First and Tension (Summersweet Island 4)
Page 58
“We can’t do this. It’s never going to work,” I mutter again nervously.
Having him so close to me isn’t doing anything for my sanity, so I take a few steps back, tightening my ponytail so I have something to do with my hands, when all I want to do is reach out and touch him. To remember what it was like to press my hand to his hard chest and feel the steady beat of his heart under my palm, and have the warm and spicy smell of him surrounding me like a blanket, while he gripped my hips, and I held my lips against his.
Is it hot outside tonight, or is it just me?
“It’s going to work.” Quinn chuckles as I fidget with my shirt and readjust a few bangle bracelets on my wrist.
Even though a part of me wanted to pick out something super pretty to wear to try to impress Quinn and make him look at me the way he did at lunch when I stepped out of the car, a much bigger, smarter part of me said, Fuck that shit. I don’t need to impress anyone. He’s already seen me at my worst. Technically, the white Anthropologie tee with a bright yellow sun in the middle of it that I tucked into my favorite pair of cut-offs is one of my “dressy” shirts here on the island. And okay, so maybe I did video chat with Carson earlier so he could help me with a subtle smoky eye, and I exchanged my usual pair of Converse for a pair of flat, strappy sandals to show off my freshly painted toenails.
Whatever. Maybe I just wanted to look pretty for me, okay?
“Why are you suddenly so nervous? It’s just dinner with your parents. You were calm as hell with Jeanie,” Quinn reminds me quietly, the soft glow of one of the streetlights letting me see the concern on his face. “I promise I won’t tell them how we met and just how much vomit can come out their daughter.”

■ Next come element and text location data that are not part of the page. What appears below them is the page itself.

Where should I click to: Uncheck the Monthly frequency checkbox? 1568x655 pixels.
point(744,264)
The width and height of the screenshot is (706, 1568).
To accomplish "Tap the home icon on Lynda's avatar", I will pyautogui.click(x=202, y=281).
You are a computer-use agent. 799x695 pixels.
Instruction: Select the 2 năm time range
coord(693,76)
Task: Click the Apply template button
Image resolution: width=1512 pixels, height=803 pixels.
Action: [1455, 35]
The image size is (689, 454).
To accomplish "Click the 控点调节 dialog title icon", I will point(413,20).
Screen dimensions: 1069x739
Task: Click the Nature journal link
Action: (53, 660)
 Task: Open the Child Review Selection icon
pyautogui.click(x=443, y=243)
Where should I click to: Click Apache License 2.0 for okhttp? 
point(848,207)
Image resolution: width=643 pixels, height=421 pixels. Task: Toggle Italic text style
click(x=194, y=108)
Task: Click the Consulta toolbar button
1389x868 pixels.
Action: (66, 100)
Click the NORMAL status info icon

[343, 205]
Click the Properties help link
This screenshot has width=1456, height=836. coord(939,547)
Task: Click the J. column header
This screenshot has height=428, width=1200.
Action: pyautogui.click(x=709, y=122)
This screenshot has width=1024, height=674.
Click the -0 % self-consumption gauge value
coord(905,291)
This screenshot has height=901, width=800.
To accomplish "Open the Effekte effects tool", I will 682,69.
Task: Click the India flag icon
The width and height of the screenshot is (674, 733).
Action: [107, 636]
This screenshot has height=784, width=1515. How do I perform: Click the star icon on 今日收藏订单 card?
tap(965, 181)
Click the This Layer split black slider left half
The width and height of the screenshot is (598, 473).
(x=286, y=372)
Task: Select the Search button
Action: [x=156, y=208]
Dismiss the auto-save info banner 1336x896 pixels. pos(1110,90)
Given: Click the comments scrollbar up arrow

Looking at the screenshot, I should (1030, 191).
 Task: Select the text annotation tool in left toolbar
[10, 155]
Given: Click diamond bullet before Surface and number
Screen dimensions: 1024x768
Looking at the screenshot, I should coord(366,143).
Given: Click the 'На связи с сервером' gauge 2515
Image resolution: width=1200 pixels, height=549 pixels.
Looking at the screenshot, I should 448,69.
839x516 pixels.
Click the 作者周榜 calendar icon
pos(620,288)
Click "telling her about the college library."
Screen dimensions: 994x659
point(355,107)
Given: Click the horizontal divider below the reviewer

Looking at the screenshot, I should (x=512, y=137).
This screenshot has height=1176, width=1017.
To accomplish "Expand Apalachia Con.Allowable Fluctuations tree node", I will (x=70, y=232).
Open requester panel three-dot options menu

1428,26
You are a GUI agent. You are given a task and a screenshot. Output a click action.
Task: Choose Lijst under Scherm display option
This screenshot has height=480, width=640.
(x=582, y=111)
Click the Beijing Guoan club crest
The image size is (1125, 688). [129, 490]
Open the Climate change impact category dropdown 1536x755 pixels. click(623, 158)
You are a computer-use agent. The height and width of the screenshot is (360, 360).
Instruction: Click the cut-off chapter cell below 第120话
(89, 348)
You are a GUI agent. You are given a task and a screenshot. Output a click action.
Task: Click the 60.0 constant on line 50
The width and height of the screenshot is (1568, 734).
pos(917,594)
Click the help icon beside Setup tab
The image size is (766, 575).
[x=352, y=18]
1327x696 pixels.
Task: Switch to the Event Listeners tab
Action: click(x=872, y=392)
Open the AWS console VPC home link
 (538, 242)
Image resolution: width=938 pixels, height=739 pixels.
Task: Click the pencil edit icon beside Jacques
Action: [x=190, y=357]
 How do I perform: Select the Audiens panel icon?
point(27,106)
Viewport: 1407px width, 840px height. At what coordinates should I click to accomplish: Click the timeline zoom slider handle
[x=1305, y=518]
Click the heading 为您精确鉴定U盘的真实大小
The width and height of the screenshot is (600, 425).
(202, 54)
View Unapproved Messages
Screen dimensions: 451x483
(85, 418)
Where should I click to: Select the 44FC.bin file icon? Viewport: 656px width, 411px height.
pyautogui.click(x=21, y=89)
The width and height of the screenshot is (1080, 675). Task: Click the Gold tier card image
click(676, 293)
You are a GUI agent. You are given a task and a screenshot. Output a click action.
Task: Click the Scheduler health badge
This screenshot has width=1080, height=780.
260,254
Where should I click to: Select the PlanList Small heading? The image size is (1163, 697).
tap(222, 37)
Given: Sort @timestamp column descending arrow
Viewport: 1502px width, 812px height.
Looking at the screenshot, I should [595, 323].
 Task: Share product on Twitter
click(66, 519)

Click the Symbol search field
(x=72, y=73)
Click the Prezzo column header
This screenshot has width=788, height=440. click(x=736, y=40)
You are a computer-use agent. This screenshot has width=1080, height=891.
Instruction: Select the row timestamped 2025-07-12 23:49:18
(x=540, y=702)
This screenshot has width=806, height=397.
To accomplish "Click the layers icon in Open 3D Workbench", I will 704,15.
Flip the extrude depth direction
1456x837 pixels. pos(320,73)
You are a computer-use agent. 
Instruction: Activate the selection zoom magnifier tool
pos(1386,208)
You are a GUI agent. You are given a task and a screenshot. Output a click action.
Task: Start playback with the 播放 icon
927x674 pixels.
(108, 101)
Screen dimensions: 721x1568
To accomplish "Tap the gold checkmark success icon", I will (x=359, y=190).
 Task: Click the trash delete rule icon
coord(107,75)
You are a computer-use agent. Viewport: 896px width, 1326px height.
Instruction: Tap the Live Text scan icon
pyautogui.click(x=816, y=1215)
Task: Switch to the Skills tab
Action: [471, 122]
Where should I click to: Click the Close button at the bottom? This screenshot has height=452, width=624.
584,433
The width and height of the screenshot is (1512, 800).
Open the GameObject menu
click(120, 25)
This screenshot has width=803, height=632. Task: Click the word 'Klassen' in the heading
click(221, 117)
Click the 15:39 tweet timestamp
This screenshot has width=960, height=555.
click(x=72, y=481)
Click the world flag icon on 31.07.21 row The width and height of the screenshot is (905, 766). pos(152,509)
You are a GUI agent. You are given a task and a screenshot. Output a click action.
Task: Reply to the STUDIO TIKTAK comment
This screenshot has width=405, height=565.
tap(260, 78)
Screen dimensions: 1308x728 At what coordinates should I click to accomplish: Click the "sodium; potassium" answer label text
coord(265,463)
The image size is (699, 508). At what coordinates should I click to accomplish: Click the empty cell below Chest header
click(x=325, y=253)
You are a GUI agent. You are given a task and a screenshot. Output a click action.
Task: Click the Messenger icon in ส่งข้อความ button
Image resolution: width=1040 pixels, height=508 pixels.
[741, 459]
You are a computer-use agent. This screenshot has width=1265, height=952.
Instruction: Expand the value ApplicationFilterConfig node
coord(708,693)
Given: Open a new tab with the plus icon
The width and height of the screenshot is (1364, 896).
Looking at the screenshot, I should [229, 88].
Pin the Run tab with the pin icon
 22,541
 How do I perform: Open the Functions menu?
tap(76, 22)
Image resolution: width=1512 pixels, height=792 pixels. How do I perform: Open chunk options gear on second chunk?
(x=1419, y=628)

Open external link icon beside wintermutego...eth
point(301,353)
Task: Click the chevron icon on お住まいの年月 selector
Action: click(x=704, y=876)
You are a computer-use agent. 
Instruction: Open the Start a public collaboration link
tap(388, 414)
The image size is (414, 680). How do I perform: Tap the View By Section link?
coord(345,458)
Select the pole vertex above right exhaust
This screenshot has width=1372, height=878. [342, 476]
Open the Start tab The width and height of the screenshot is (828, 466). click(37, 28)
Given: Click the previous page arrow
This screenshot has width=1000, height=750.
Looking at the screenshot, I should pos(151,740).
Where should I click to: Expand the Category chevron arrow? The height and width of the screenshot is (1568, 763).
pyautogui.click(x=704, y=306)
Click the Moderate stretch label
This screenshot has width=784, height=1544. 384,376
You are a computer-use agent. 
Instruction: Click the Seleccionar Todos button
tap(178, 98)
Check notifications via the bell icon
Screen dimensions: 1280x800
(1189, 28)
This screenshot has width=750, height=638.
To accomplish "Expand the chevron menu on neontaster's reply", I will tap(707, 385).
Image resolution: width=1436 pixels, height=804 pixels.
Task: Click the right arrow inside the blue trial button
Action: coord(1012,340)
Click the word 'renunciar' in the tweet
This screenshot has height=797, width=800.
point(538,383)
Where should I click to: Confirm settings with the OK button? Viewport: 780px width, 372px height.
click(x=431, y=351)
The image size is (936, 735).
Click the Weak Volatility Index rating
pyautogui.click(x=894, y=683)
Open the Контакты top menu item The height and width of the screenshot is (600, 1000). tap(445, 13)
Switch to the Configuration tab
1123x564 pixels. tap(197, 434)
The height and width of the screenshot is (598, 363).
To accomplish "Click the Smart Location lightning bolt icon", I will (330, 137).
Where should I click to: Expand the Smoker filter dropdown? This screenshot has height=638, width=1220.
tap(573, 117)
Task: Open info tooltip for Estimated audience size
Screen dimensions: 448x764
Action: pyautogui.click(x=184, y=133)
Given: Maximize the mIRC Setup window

For the first time since I met him, I am physically unable to return his laugh. Nothing is funny or amusing about this situation, and I feel more nervous right now than I did cheering at the Super Bowl, with over a hundred million people watching. I should be ecstatic and patting myself on the back that Quinn in no way sensed just how much I was losing my mind during that lunch. That he didn’t know every time he pulled out my chair or held open a door, I wanted to melt into a puddle at his feet and beg him never to leave me, and it frustrated the hell out of me. He had no clue that every time he playfully twirled a lock of hair around his fingers, my entire body hummed with need and my brain immediately brought forth an image of him gripping my hair in his fist while he fucked me, making me drink so many glasses of ice water during lunch I’m surprised I was even able to make it to the bathroom when it was over.
Focus, Emily! Stop thinking about Quinn naked!
“Exactly! It’s dinner with my parents,” I stress, starting to pace back and forth in the driveway again, when my feet want nothing more than to launch me into his arms. “It was one thing to pretend in front of Jeanie. She’s a stranger I never had to see again. These are my parents. They may not know me very well, but they know me well enough to recognize when I’m faking something.”
Quinn lets me pace a few more times before he finally steps in my way again, resting his hands on my shoulders.
“Truth or dare?” he suddenly asks, a twinkle in his eye as he stares down at me.
“Truth,” I immediately reply.
Quinn jerks his head back in surprise.
“Wow. You really are nervous.” He chuckles softly.
He runs his hands off my shoulders and down my arms, making my flesh break out in goose bumps, the whisper-light touch of his fingers drifting off when they get to my wrists, then shoves his hands in the front pockets of his shorts.
“What’s so bad about your parents?” Quinn asks softly as I cross my arms in front of me.
“They’re good people,” I quickly reply, not wanting him to think he’s about to walk into a house of horrors or anything. “I can’t really blame them for not understanding me that well. They had a business to run and four other kids to raise. And I have older siblings who could keep an eye on me when they weren’t around or were too busy. My siblings were the ones who put their lives on hold to cart me all over the place for competitions and dance classes. They were the ones who sat in the emergency room with me every time I sprained a wrist or twisted another ankle. And my friends were the ones who came to every single game I cheered at in high school, and the home games in college, and came out to see me cheer for the Vipers whenever they could.”